Check if any alert exists using selenium with python

In java we do it like this

WebDriverWait wait3 = new WebDriverWait(driver, 7000);
wait3.until(ExpectedConditions.alertIsPresent());
driver.switchTo().alert().accept();

It will implicitly wait for alert if alert is not present it will throw 'Alert is not present Exceptio' which we can catch and move ahead.

Hope it helps.


What I do is to set a conditional delay with WebDriverWait just before the point I expect to see the alert, then switch to it, like this:

from selenium import webdriver
from selenium.webdriver.support.ui import WebDriverWait
from selenium.webdriver.support import expected_conditions as EC
from selenium.common.exceptions import TimeoutException

browser = webdriver.Firefox()
browser.get("url")
browser.find_element_by_id("add_button").click()

try:
    WebDriverWait(browser, 3).until(EC.alert_is_present(),
                                   'Timed out waiting for PA creation ' +
                                   'confirmation popup to appear.')

    alert = browser.switch_to.alert
    alert.accept()
    print("alert accepted")
except TimeoutException:
    print("no alert")

WebDriverWait(browser,3) will wait for at least 3 seconds for a supported alert to appear.


I know this is a too late answer and you have solved this question years ago, but I still want to post my analysis and findings for possible future readers' reference.

I am working on a Django website development project, and currently there is a bug that once a particular web page is opened, an error message box is popped up. My environment is:

  • Django 1.8
  • Python 2.7
  • Selenium 2.46.0

I read the document here about the "UnexpectedAlertPresentException", and it says:

Thrown when an unexpected alert is appeared.

Usually raised when when an expected modal is blocking webdriver form executing any more commands.
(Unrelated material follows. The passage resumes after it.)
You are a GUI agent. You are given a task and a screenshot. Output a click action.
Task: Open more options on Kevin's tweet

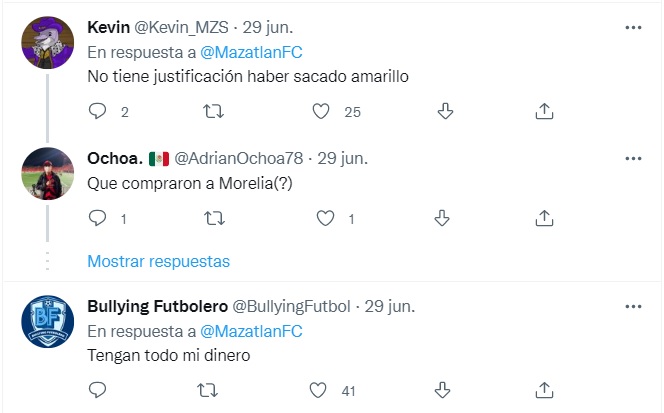tap(633, 27)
I tested in my project and my findings are:

  • When the alert box is up, the find_element_by_X methods can succeed.
  • The click() or send_keys() will fail with the "UnexpectedAlertPresentException".

Therefore, I think the try...catch block doesn't work because the "UnexpectedAlertPresentException" is thrown in the line of

browser.find_the_element_by_id("add_button").click()

This also means that the alert box may appear as soon as the web page is opened by this line:

browser.get("url")

In other words, there might be a problem hidden deeper behind that caused the alert box up as soon as the page is opened. You may need to fix that problem first.

Another thing is: Assuming the alert box showed up after this line:

browser.find_the_element_by_id("add_button").click()

Then the alert = browser.switch_to_alert() should work well with no exception thrown, which contradicts to what you describe here. This also made me think that the problem is as early as the browser.get("url") line.

I'm not very sure how the selected solution helped you solve the problem because my analysis shows the problem lies in a different place. Anyway, I am not asking for reselecting the accepted solution. I just want to share my thoughts for future readers. Apologize in case that I overlooked or misunderstood something in this question which caused my analysis to be wrong (and which wastes your time reading this :-).